The present invention pertains to the surprising discovery that durable, high resolution photosensitive resist compositions, e.g. on the order of molecular pixel sizes of less than 10 nanometers (nm), can be prepared from the combination of a resin binder and an encapsulated inorganic material, e.g., a metallic oxide. The particle dispersions have solution characteristics and allow conventional resist processing. The photosensitive resist composition can be either a positive or negative photosensitive resist, depending upon the resin binder system chosen.
The encapsulated inorganic materials useful in the invention include metals, metal salts and metallic oxides. For example, metallic oxides useful in the invention are the oxides of silicon, aluminum and titanium. Typically the content of the encapsulated inorganic material is between about 0.1% and about 90% by weight of the photosensitive resist composition; preferably between about 5.0% and about 75% and most preferably between about 10% to about 50% by weight. In a most preferred embodiment, the binder and the encapsulated inorganic material form a clear photosensitive resist composition. This clear composition is transparent or translucent to the eye and can be considered a solution or a dispersion. It has been unexpectedly discovered that the combination of the encapsulated inorganic material and resin binder forms a clear solution without precipitation of the encapsulated inorganic material from solution. This unexpected advantage provides one of ordinary skill in the art with the ability to coat a substrate without having to take any additional steps to insure that the energy applied to the photosensitive film to cure the film without having inconsistencies within the photoresist film caused by suspended opaque solids.
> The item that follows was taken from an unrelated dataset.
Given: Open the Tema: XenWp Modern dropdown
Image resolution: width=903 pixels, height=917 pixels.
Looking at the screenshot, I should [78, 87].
Silicon containing particles, e.g., 1-5 nm diameter particles (commercially available as 8-10 nm particles) of this size offer two important advantages in resist design. First, the small molecular size allows for high resolution systems with a relatively small molecular pixel size of less than 5 nm. This can be compared to traditional organic polymer based resists, which have polymeric molecular weights between 5,000 and 20,000 Daltons and molecular pixel sizes of 4 to 9 nm. Critical dimension control and line edge roughness at sub-100-nm resolution is extremely sensitive to the fine details of the molecular structure including the molecular pixel size. Secondly, particle dispersions comprised of this small molecular size behave for all intents and purposes as a solution and allow conventional resist processing including spin casting from organic solvents and aqueous base, such as 2.38% TMAH development.
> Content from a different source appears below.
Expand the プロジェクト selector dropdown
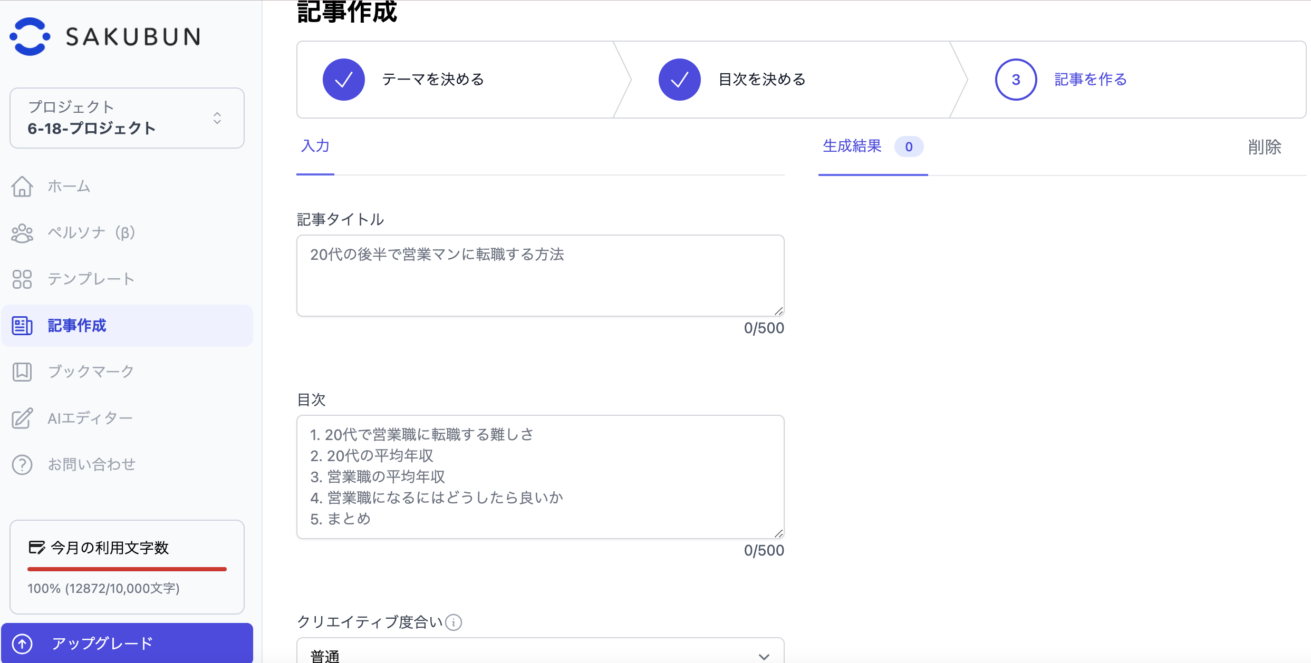The height and width of the screenshot is (663, 1311). pos(127,118)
The photosensitive resist compositions of the invention can further include a surfactant and/or a solvent.
The photosensitive resist compositions of the invention are sensitive to conventional 455 nm (g-line), 405 nm (h-line), or 365 nm (i-line) steppers; at either 248 or 193 nm due to decreased resist absorbance; and/or sensitive to imaging sources such as 157 nm, EUV, e-beam, x-ray, ion beam, and other sub-200 nm wavelengths.
Other advantages of the invention will be readily apparent to one having ordinary skill in the art upon reading the following description.
All percentages by weight identified herein are based on the total weight of the photosensitive resist composition unless otherwise indicated.